▶ **SHORT TASK A**
Please set down the rows again without any changes, starting with the first line of the rows and going on through the line with "coord(489,39)", both included.

▶ **QUOTED PASSAGE**

This kind of education is already going on, but it's slow because it's the kind of education that usually happens after, rather than before, someone's been publicly insulted or offended, such as during Laverne Cox's and Carmen Carrera's recent interviews with Katie Couric.

We're finally reaching the point where the average American media consumer is coming to understand and appreciate that it's not polite or respectful to ask a lady, any lady, about the state of her genitalia on television (or anywhere, really), even if it's known that she didn't begin life as a female.

Katie Couric stepped in it good, but the attention that that show and the controversy surrounding it generated around the issue of respectful treatment in the media of trans women in particular was invaluable. There's now at least one easy-to-point-to precedent, a well-marked bright line between what's considered polite and engaging conversation and what's considered rude and invasive when asking a trans woman about herself and her transition.

▶ **PROVIDED RECORDS**

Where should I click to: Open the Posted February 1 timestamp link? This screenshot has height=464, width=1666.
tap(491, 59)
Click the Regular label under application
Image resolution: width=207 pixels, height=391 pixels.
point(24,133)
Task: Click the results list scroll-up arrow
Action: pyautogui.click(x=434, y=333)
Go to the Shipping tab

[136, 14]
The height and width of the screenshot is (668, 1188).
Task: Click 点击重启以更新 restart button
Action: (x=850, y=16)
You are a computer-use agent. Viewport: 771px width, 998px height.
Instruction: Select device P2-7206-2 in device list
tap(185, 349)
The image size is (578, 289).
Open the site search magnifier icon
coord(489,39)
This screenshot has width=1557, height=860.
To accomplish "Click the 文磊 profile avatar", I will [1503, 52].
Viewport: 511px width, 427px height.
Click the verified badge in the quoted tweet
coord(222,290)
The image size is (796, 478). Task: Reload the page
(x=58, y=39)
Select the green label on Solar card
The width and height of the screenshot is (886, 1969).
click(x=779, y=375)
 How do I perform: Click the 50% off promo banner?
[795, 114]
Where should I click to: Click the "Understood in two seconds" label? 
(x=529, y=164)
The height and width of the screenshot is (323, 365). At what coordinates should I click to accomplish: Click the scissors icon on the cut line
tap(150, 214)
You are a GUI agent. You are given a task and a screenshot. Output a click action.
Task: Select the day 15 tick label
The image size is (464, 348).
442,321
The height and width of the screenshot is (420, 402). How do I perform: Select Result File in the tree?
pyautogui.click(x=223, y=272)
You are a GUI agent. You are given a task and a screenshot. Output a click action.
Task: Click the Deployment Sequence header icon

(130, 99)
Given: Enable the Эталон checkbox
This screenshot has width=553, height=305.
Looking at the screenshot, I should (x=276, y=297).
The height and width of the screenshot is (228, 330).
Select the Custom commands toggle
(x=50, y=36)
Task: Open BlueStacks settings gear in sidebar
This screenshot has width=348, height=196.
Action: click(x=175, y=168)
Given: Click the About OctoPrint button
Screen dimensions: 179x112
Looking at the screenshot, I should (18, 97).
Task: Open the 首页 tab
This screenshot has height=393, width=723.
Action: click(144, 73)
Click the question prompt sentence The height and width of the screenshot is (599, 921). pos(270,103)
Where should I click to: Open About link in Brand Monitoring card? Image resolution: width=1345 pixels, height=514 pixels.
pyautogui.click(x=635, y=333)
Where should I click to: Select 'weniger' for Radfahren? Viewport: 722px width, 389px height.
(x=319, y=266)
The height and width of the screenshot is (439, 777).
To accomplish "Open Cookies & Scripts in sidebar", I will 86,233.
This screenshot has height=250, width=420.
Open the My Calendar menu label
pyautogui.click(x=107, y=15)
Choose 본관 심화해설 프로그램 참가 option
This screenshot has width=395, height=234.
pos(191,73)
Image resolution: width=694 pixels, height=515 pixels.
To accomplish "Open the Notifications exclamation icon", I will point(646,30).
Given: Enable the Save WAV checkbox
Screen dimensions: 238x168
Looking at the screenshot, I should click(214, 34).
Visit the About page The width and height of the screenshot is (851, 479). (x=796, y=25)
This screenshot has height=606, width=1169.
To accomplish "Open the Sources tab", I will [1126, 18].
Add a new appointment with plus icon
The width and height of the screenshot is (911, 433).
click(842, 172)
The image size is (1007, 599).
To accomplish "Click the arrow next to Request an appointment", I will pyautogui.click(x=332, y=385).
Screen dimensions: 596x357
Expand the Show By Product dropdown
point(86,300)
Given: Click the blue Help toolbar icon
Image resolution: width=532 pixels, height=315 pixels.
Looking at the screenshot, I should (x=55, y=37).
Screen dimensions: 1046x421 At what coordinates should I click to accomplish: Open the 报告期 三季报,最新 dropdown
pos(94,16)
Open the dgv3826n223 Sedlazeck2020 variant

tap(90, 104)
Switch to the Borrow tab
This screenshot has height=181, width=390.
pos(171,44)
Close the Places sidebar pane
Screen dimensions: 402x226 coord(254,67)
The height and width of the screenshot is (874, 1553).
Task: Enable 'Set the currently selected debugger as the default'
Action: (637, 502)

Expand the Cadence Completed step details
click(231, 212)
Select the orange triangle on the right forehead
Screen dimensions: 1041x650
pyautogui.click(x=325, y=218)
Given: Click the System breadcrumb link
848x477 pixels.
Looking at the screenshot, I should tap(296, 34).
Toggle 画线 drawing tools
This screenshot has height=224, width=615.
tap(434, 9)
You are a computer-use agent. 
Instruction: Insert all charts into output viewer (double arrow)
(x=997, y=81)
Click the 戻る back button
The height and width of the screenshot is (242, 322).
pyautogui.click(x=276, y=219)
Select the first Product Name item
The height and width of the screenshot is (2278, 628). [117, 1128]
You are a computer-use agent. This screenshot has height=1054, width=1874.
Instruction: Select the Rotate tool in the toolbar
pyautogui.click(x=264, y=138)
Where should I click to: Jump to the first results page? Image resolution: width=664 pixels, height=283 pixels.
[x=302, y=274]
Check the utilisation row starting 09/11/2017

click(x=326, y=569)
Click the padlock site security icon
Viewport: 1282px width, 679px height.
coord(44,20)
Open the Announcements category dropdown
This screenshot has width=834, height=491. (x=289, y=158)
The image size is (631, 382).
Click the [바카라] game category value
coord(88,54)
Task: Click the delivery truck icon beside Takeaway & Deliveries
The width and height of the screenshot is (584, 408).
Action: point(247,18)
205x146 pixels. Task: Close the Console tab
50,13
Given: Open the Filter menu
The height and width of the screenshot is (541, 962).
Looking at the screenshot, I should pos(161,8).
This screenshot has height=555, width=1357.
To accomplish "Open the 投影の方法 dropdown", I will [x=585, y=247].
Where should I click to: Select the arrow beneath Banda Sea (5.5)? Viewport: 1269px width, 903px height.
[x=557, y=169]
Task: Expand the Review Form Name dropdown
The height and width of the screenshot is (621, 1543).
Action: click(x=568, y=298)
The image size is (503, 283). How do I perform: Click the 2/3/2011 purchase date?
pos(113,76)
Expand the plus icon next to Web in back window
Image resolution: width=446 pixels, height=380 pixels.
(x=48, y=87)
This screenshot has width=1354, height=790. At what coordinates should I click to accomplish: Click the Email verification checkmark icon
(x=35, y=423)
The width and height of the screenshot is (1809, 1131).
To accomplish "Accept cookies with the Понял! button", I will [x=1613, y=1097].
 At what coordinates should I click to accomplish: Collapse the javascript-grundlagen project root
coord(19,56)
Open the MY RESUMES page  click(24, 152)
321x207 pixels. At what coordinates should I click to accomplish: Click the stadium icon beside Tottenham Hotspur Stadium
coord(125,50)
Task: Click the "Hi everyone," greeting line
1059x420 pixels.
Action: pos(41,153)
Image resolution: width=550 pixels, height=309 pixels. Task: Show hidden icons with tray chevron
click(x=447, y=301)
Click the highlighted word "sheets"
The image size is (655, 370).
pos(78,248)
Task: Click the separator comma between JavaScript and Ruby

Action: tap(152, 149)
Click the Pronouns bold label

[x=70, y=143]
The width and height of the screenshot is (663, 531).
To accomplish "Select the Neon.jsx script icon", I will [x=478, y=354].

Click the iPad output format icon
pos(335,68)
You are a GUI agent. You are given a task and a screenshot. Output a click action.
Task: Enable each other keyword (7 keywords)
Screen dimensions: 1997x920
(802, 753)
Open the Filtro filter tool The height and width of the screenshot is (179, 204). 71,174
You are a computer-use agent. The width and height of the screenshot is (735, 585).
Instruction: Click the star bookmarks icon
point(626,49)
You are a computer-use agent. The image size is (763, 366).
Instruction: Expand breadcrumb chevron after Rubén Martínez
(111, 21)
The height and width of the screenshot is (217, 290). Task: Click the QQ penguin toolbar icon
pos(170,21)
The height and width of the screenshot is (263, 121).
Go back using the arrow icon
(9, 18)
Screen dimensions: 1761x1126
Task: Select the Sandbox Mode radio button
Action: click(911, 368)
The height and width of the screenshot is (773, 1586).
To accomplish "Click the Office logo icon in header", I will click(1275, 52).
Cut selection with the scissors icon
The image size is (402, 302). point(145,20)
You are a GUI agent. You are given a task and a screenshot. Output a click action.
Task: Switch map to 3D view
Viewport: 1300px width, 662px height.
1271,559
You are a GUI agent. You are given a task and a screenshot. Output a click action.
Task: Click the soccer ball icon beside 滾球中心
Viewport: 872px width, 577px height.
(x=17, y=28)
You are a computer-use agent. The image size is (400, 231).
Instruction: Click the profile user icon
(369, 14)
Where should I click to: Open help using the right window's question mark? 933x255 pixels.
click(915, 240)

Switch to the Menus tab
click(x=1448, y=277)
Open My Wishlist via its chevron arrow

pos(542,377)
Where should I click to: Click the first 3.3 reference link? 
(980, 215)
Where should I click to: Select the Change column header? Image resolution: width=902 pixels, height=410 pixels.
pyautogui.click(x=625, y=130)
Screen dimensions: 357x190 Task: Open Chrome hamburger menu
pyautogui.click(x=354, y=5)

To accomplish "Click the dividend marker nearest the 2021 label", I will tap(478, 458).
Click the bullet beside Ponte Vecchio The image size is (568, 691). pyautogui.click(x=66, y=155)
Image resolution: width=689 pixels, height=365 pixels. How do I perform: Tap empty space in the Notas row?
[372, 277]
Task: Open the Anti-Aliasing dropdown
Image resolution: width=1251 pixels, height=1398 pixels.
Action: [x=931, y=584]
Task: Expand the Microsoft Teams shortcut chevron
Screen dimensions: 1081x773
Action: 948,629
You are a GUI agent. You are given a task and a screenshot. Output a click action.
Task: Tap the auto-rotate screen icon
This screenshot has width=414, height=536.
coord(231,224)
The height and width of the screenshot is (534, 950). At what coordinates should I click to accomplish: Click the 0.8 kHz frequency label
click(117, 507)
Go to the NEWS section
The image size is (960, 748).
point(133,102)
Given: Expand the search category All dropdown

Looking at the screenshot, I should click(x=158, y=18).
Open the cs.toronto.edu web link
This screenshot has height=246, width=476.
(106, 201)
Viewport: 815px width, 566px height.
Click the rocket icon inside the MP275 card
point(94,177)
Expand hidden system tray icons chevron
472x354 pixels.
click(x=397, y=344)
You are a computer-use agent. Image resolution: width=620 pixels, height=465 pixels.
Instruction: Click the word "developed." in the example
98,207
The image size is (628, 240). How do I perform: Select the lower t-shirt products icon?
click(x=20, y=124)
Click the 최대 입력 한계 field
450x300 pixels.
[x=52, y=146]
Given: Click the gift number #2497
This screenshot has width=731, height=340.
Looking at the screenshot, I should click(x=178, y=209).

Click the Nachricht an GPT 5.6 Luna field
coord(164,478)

▶ **SHORT TASK B**
Say whether each statement agrees with the passage on media treatment of trans women, answering yes or no and quoting the deciding words: (i) Laverne Cox and Carmen Carrera were interviewed by Katie Couric. (ii) The passage says this kind of education usually happens before someone has been publicly insulted. (iii) The passage calls the attention that the show generated invaluable.

▶ **FINAL RESULT A**
Where should I click to: Open the Posted February 1 timestamp link? This screenshot has height=464, width=1666.
tap(491, 59)
Click the Regular label under application
Image resolution: width=207 pixels, height=391 pixels.
point(24,133)
Task: Click the results list scroll-up arrow
Action: pyautogui.click(x=434, y=333)
Go to the Shipping tab

[136, 14]
The height and width of the screenshot is (668, 1188).
Task: Click 点击重启以更新 restart button
Action: (x=850, y=16)
You are a computer-use agent. Viewport: 771px width, 998px height.
Instruction: Select device P2-7206-2 in device list
tap(185, 349)
The image size is (578, 289).
Open the site search magnifier icon
coord(489,39)

▶ **FINAL RESULT B**
(i) Yes: "during Laverne Cox's and Carmen Carrera's recent interviews with Katie Couric"
(ii) No: "usually happens after, rather than before, someone's been publicly insulted or offended"
(iii) Yes: "the attention that that show and the controversy surrounding it generated around the issue of respectful treatment in the media of trans women in particular was invaluable"